- TASK STATEMENT:
The entries that follow include a run beginning at the line with "Task: Click the blue asset label tag icon" and ending at the line with "The image size is (1024, 600)."; restate that run word for word and leave the rest out.

[Dataset entries]
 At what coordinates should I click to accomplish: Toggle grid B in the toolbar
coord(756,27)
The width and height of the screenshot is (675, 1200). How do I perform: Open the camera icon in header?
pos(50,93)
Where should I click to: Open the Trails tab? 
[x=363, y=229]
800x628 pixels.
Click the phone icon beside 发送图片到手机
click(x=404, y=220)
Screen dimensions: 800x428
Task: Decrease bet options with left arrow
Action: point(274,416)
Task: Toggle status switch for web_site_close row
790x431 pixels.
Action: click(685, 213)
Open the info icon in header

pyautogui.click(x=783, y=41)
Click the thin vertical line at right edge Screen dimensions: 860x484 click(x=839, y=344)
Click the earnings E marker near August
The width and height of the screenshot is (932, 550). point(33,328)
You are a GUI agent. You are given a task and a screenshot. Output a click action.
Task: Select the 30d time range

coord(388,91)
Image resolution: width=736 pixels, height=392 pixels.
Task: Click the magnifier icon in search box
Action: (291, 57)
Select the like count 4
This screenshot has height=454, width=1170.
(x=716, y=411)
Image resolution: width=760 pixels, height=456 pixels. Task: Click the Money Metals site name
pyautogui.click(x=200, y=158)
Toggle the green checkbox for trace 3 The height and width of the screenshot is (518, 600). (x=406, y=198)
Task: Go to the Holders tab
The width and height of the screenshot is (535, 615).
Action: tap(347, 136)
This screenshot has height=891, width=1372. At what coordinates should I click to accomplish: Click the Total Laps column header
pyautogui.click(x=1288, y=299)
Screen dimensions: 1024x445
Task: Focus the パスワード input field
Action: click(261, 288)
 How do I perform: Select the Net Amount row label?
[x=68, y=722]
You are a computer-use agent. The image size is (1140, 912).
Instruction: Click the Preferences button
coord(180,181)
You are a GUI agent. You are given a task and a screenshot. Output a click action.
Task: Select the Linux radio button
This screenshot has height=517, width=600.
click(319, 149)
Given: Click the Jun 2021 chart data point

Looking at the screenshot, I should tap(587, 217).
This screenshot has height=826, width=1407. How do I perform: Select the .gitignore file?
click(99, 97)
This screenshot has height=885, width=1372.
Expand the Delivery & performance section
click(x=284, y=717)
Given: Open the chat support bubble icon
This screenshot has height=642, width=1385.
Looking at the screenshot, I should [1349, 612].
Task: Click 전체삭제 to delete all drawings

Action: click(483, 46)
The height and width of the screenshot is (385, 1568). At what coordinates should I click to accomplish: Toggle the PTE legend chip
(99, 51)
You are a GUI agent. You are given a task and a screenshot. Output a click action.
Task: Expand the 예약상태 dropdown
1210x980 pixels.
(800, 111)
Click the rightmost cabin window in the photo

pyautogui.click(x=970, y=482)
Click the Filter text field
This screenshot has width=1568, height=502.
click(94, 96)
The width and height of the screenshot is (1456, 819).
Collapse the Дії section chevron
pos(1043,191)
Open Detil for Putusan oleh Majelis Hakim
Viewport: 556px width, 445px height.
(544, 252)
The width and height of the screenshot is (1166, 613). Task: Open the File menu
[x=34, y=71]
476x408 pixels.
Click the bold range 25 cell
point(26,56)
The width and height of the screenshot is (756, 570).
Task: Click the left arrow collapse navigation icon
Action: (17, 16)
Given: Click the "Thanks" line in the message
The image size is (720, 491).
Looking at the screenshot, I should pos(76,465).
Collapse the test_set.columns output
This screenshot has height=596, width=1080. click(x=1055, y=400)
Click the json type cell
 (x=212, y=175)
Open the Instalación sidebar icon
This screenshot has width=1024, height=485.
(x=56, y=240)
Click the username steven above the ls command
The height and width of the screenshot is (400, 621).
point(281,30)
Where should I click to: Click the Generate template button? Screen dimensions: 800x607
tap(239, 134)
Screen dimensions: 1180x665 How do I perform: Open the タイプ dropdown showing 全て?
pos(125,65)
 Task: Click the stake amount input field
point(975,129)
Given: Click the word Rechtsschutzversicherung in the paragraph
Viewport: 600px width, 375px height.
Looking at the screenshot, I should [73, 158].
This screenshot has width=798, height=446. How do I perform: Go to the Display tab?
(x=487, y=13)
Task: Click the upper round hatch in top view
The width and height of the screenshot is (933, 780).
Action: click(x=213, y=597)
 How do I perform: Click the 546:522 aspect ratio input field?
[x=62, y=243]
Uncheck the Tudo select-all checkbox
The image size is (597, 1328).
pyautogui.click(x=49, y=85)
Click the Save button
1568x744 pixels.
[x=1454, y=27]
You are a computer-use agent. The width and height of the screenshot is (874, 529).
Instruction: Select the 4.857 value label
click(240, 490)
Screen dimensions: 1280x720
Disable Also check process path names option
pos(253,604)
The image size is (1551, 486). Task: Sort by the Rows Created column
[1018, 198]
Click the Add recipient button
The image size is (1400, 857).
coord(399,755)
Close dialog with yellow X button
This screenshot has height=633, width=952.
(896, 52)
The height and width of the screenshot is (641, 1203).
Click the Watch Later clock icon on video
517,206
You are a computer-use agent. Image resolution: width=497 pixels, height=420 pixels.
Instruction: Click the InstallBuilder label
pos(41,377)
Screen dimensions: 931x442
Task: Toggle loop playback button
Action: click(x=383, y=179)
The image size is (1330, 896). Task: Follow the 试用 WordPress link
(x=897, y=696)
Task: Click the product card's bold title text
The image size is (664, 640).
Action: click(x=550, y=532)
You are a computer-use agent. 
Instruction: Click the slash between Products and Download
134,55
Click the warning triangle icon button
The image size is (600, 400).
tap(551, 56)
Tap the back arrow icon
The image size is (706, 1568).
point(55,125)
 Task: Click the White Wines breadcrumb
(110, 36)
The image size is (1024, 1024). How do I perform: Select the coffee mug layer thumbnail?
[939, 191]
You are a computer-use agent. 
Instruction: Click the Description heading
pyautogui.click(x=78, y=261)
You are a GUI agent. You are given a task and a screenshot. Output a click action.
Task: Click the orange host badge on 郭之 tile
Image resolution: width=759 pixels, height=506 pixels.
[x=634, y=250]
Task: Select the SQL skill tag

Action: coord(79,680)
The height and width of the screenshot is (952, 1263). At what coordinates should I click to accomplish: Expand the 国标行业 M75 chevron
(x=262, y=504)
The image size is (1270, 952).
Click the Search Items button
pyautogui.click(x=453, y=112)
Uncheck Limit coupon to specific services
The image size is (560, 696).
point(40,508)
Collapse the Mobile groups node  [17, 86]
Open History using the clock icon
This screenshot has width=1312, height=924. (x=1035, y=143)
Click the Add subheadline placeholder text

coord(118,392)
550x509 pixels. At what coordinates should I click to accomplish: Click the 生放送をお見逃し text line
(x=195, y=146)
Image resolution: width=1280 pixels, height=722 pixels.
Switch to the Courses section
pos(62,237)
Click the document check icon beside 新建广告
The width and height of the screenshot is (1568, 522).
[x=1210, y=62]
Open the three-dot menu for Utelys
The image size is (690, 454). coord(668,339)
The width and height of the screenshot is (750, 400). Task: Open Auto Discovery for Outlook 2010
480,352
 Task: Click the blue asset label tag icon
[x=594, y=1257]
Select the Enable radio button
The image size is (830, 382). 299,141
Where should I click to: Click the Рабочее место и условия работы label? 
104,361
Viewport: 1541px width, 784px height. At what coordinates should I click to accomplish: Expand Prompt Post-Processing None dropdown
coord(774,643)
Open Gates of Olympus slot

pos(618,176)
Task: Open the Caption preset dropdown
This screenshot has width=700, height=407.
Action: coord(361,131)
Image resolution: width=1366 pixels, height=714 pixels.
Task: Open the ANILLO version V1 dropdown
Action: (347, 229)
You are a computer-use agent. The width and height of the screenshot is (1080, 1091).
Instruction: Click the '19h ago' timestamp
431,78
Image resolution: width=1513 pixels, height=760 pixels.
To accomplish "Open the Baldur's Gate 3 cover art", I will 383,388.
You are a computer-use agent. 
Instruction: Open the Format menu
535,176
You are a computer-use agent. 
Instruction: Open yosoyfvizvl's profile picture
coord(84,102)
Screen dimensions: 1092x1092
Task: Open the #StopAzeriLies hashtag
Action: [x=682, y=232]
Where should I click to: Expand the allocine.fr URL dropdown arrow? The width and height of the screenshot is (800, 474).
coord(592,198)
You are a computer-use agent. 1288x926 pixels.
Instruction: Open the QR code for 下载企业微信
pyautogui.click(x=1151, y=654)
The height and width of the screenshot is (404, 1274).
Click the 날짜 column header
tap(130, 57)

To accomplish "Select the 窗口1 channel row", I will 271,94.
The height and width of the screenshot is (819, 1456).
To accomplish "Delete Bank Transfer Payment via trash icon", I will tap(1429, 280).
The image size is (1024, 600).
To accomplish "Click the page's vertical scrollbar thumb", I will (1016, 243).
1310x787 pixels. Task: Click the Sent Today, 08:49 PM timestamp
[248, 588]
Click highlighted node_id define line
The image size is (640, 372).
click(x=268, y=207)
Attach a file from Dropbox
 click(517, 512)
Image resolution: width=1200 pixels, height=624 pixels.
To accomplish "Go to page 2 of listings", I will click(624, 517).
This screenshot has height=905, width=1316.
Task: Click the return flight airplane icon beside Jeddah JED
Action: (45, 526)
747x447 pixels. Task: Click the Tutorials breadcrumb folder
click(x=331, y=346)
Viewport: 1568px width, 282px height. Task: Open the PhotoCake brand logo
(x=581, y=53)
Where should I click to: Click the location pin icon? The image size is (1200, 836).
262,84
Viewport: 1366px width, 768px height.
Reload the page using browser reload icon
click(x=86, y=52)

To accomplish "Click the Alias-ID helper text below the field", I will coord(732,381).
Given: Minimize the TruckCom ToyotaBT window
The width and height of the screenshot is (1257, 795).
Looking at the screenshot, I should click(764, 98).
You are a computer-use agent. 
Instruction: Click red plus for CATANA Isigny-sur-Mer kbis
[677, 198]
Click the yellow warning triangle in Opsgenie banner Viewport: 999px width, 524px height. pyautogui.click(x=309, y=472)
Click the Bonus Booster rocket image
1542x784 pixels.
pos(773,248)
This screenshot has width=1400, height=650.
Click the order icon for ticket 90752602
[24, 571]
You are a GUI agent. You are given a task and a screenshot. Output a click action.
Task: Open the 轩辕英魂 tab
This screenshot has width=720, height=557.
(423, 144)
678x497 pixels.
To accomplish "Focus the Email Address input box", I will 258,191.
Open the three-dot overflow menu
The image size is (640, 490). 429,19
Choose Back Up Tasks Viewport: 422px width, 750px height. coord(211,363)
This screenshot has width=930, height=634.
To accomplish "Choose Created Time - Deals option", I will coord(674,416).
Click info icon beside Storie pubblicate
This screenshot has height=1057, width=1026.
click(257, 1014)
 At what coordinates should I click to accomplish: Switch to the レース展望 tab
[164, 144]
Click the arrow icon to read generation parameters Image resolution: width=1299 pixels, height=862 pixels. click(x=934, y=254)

- SOLUTION TO THE EXERCISE:
 Task: Click the blue asset label tag icon
[x=594, y=1257]
Select the Enable radio button
The image size is (830, 382). 299,141
Where should I click to: Click the Рабочее место и условия работы label? 
104,361
Viewport: 1541px width, 784px height. At what coordinates should I click to accomplish: Expand Prompt Post-Processing None dropdown
coord(774,643)
Open Gates of Olympus slot

pos(618,176)
Task: Open the Caption preset dropdown
This screenshot has width=700, height=407.
Action: coord(361,131)
Image resolution: width=1366 pixels, height=714 pixels.
Task: Open the ANILLO version V1 dropdown
Action: (347, 229)
You are a computer-use agent. The width and height of the screenshot is (1080, 1091).
Instruction: Click the '19h ago' timestamp
431,78
Image resolution: width=1513 pixels, height=760 pixels.
To accomplish "Open the Baldur's Gate 3 cover art", I will 383,388.
You are a computer-use agent. 
Instruction: Open the Format menu
535,176
You are a computer-use agent. 
Instruction: Open yosoyfvizvl's profile picture
coord(84,102)
Screen dimensions: 1092x1092
Task: Open the #StopAzeriLies hashtag
Action: [x=682, y=232]
Where should I click to: Expand the allocine.fr URL dropdown arrow? The width and height of the screenshot is (800, 474).
coord(592,198)
You are a computer-use agent. 1288x926 pixels.
Instruction: Open the QR code for 下载企业微信
pyautogui.click(x=1151, y=654)
The height and width of the screenshot is (404, 1274).
Click the 날짜 column header
tap(130, 57)

To accomplish "Select the 窗口1 channel row", I will 271,94.
The height and width of the screenshot is (819, 1456).
To accomplish "Delete Bank Transfer Payment via trash icon", I will tap(1429, 280).
The image size is (1024, 600).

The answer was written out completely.